■ **What you are asked to do**
Search the records for the string "agent". Copy each line where it occurs.

*** Opening of Provided records ***

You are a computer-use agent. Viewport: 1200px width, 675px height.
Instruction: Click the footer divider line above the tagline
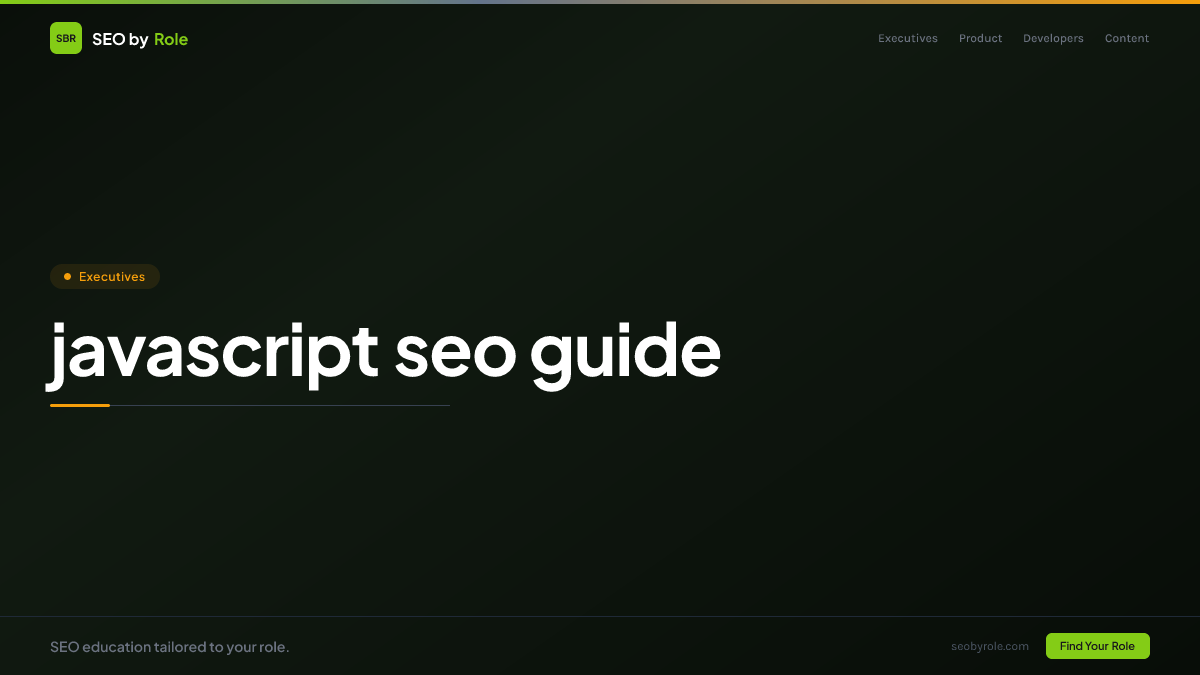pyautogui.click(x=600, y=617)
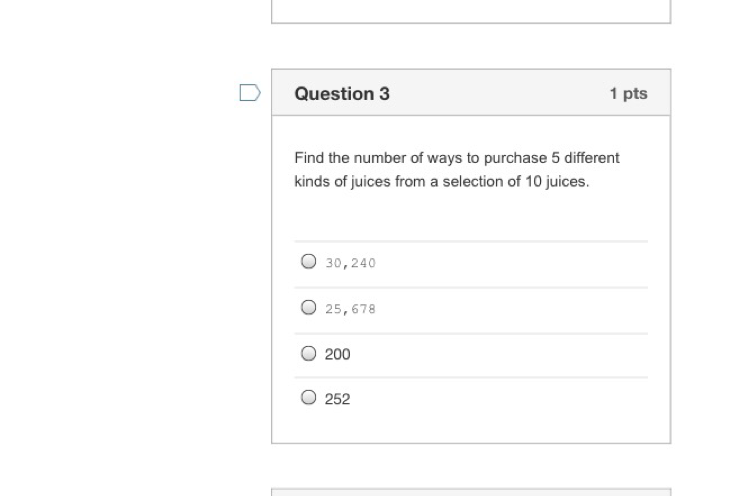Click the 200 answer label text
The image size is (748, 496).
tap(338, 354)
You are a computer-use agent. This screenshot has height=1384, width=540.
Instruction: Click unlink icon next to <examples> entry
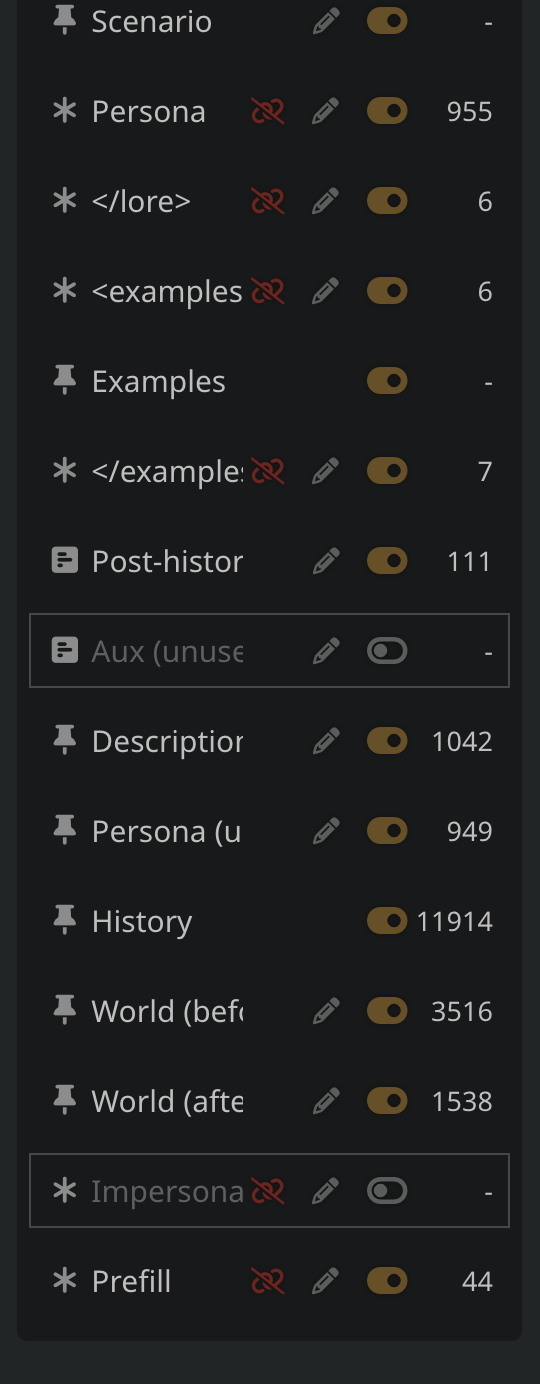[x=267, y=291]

*** Close of Provided records ***

■ **Solution for this exercise**
You are a computer-use agent. Viewport: 1200px width, 675px height.
You are a computer-use agent. This screenshot has height=1384, width=540.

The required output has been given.